A guy I met a few years ago in Blue Avenue sent me a text message this morning.

Commercial break: Blue Avenue was this gay bar in Makati, located very near where Government is today. On the outside it looked like any other two-storey apartment in Makati. The only sign that it’s Blue is the blue light coming from the second floor window which signaled that the bar was open. On the ground floor were the bar and gym (daw!); on the second floor were the viewing room (where g-films are shown one after the other) and several grope rooms. Last year they closed it down. The apartment today is back to what it’s supposed to be. I often see the owners of Blue at Bed, dancing the night away. Remember the orgy party I stumbled into a few months back? The owners of Blue were the organizers of that party. Now back to regular programming.

After we met in Blue, we exchanged numbers and actually went out twice afterwards. Then I did not hear from him again for almost seven months. That is, until this morning when I received his SMS.

Blue Guy: musta.na?

My reply: Ok lang. Long time no hear from you.

Blue Guy: kakauwi.me.lang.fr.cebu.musta.na?

Tumaas ang kilay ko. Nairita ako.

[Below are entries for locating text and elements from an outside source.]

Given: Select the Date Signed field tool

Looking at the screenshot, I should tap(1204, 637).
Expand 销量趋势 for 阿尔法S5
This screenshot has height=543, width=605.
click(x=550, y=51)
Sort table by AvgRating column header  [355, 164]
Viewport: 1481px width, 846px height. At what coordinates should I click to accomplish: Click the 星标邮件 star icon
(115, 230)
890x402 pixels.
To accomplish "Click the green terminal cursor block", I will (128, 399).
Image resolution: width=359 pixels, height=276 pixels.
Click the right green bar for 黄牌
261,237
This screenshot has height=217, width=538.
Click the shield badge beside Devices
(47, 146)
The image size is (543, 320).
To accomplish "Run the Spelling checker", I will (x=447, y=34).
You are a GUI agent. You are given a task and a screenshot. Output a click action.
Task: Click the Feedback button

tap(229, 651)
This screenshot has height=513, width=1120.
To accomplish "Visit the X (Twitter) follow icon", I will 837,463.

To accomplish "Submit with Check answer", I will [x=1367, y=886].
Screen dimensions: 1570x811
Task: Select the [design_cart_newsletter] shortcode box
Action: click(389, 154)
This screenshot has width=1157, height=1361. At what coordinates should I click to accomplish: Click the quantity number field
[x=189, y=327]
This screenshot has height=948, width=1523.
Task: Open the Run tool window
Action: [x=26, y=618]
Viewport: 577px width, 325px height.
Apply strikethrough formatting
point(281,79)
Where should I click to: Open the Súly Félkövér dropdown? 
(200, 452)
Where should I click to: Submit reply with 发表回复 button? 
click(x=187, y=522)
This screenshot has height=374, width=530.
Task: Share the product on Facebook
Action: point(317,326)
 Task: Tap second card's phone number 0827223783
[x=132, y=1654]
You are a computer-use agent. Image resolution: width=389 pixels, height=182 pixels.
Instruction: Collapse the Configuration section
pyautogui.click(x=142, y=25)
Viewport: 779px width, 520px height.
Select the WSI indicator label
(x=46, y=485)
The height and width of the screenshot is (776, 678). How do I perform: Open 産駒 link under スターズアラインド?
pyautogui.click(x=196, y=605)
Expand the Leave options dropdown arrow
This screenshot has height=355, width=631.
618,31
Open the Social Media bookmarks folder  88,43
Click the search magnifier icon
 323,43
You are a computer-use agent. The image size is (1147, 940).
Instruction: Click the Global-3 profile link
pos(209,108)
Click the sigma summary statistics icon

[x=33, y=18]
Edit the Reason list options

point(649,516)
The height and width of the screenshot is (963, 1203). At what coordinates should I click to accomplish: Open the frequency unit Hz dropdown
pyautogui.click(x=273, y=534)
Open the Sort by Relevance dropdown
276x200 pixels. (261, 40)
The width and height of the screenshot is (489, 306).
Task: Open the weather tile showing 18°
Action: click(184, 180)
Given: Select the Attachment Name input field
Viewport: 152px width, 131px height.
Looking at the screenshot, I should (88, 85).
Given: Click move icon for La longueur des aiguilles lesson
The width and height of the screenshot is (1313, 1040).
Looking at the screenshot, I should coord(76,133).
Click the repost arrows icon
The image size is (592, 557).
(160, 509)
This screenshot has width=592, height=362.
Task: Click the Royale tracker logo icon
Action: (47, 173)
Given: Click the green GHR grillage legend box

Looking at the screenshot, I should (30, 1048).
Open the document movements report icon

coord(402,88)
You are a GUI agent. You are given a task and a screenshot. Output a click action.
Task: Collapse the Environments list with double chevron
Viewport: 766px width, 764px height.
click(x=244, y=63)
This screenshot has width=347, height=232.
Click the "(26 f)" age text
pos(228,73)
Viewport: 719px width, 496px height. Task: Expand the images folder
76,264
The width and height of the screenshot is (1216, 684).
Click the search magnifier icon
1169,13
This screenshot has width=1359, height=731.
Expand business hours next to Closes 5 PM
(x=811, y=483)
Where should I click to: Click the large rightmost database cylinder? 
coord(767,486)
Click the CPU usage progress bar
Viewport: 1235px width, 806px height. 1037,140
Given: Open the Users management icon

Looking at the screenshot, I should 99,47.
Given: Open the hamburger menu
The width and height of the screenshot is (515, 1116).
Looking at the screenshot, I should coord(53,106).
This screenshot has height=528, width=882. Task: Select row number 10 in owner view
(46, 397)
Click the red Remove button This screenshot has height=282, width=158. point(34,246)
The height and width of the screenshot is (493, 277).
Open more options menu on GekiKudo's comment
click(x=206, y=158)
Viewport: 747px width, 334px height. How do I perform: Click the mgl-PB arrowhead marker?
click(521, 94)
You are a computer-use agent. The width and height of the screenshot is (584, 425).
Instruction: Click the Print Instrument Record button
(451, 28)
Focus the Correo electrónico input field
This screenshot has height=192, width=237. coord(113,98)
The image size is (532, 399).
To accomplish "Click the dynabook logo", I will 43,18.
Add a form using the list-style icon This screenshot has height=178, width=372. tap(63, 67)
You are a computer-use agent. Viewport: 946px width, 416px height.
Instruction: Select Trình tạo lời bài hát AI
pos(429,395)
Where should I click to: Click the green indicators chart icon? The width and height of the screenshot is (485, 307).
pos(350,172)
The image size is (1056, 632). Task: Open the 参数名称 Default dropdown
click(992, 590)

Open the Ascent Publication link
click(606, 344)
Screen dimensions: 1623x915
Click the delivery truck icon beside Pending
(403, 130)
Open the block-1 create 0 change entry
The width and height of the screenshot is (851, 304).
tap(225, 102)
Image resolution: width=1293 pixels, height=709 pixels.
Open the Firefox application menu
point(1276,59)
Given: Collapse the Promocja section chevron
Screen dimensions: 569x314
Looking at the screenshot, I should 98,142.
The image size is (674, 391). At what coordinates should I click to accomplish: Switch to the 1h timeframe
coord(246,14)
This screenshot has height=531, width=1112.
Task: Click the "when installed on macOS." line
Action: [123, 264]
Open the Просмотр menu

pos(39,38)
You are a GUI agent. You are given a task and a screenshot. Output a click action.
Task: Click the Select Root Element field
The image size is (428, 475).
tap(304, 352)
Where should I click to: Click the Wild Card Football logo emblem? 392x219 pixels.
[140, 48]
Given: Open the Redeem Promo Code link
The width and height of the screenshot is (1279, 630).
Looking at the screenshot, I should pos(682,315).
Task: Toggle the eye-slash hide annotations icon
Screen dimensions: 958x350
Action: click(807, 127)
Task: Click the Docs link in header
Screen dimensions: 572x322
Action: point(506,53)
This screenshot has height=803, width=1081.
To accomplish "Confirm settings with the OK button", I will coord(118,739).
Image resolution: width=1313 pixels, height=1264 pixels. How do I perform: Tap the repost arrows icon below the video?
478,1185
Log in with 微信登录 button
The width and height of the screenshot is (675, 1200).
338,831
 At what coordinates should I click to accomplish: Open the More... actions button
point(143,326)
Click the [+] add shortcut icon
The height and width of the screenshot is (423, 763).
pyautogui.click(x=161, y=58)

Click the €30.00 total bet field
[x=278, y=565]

More than the use of “me” (as in “kakauwi me”), more than the periods instead of spaces between words, more than the demanding tone (as in “musta na?” for the second time)… nobody texts me with all-underlined!

So I fired back: Eto I’m seeing someone na. What did you do in Cebu?

Well, that shut him up. He didn’t bother to answer my question at all. And I hope that’s the last I hear from him.

* * * * *

Wow! After more than an hour, Blue Guy replied.

Blue Guy: wow.congrats… nagbkasyn.lang.aftr.graduating..sa,GMAkaparin.b?

Hay naku. Sablay pa rin siya. Ako ang hari ng sablay, ako ang hari ng sablay....

Reply naman me: Hindi GMA. The Kapamilya station.

Blue Guy: sory.pwde.bko.aply.dyan.khit.PA.lang?

Ahhh! Now we’re getting into the heart of the matter.

Answer naman me: Sure. Just give your resume at our HR Dept.

Blue Guy: san.dyan? sinu.hanapin.ko? pwde.mo.bko.ilakad?

And there you have it! Bingo!

Text naman me: Just go to the guard at the gate and tell him you’re submitting your resume to HR. Sorry, I cannot make lakad.

What I really wanted to say was this: Sorry never make lakad me eh.